Thinking and Walking — Morgan Housel
Thinking and Walking — Morgan Housel
Guest: Morgan Housel (interviewed by Patrick O’Shaughnessy) Show: Invest Like the Best (then The Investor’s Field Guide) — Ep. 4, “Thinking and Walking” URL: http://investorfieldguide.com/housel/ One-line: On how reading feeds writing, why curiosity should be allowed to ruminate, and where personal finance actually moves the needle.
[!note] Bullet-note capture This page is built from Kyle’s bullet notes on the episode, not a full transcript. Quotes below are recorded as captured; everything else is paraphrase of the notes.
Key claims
- You can’t generate good ideas to write about without reading widely and letting it churn — reading and writing are one loop. Morgan Housel didn’t start Reading consistently until ~age 23.
- Find your next books from the people who write the things you already love; the writers are your filter.
- Curiosity should be allowed to ruminate — collect raw fragments of ideas and let them flow out later, rather than forcing output.

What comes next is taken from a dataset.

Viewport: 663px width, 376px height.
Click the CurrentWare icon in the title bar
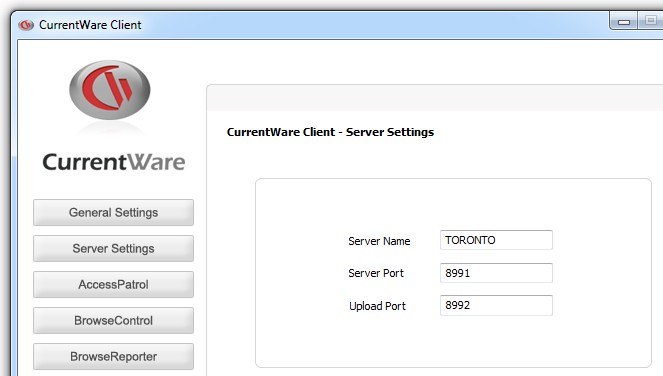(26, 25)
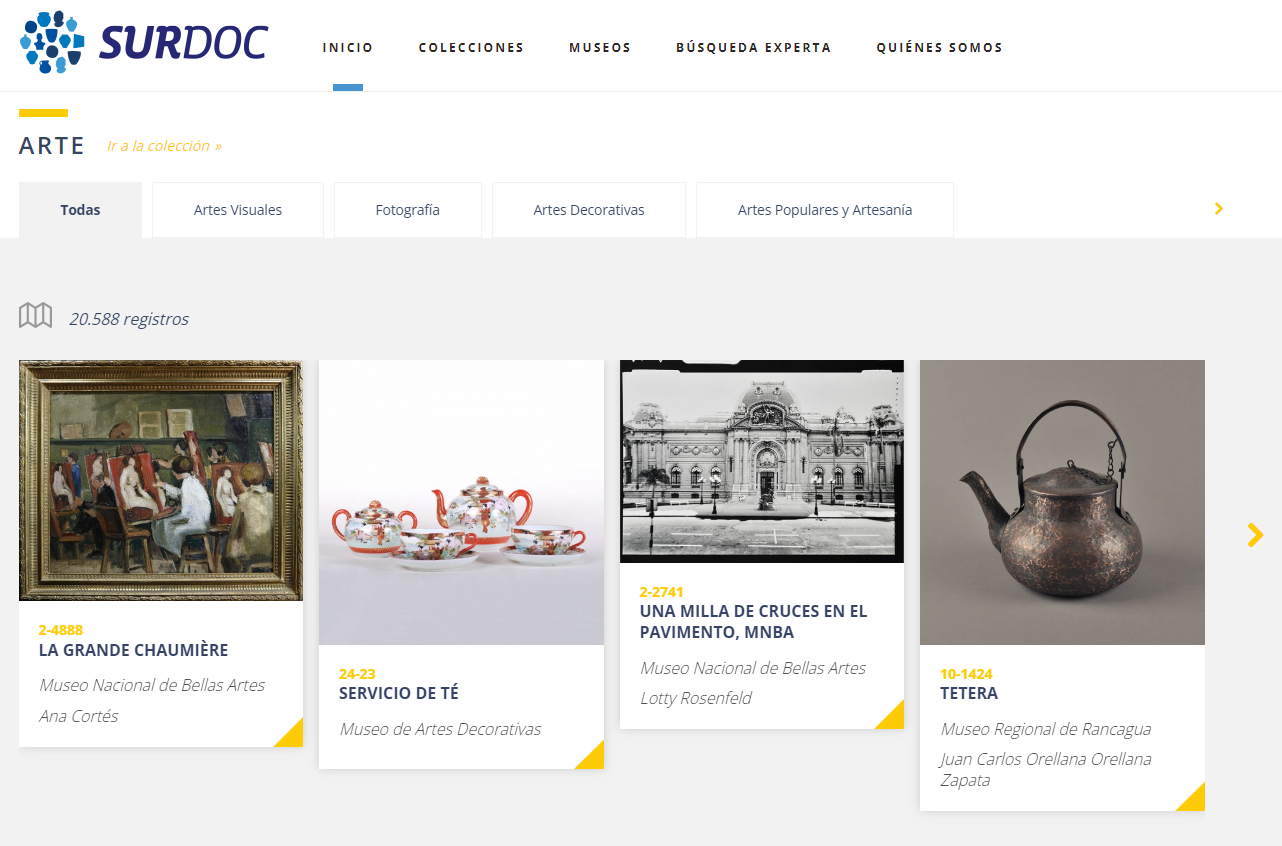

- A useful life-design test: would you still do this work if you had $100M? The “yes, but…” answers reveal what you do and don’t like about your life.

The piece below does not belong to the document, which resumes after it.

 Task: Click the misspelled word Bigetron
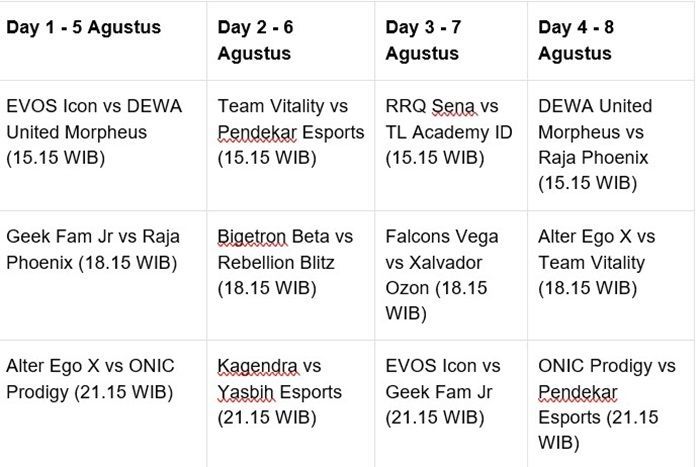coord(251,237)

- In Personal Finance, wealth and spending are dominated by three line items — house, education, car. Everything else is peanuts.
- Investment management fees will look ridiculous in hindsight because they reward mediocre managers; the financial advisors who win will blend online and offline (humans + apps).

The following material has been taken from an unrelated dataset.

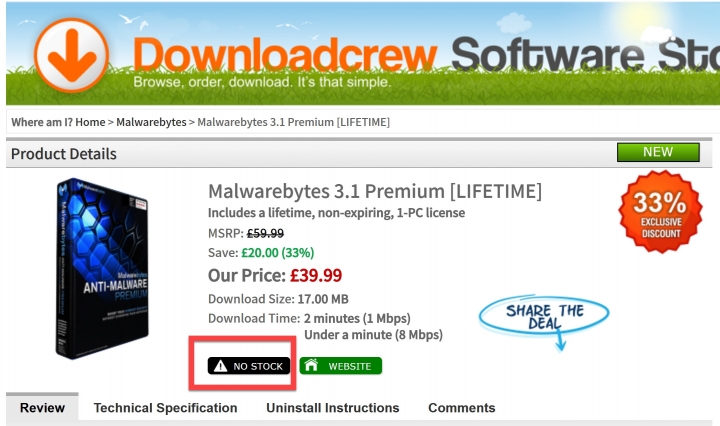Click the Software Store banner text
This screenshot has height=426, width=720.
585,54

- Derek Thompson at The Atlantic has described how pleasure and work start to flow together — a throughline of the conversation.
Notable quotes
“You can’t really come up with good ideas to write about unless you are reading a lot and thinking about [it].”
“Pack raw pieces of ideas in your head and let them ruminate. Just be curious and collect stuff and let it flow out.”
“If you had $100M today, would you still be doing what you’re doing? — and sometimes the answer is ‘yes, but…’ and that helps you identify what you do and don’t like about your life.”
How it connects
- Morgan Housel — the guest; this is early-career Housel, pre–Psychology of Money.
- Patrick O’Shaughnessy — host; Ep. 4 of his podcast.
- The Motley Fool — where Housel used to write. (Note from the source: Mark Brooks at Permanent Equity also came out of The Motley Fool.)
- Derek Thompson / The Atlantic — referenced on pleasure-and-work flow.
- Reading and Writing as a single compounding loop.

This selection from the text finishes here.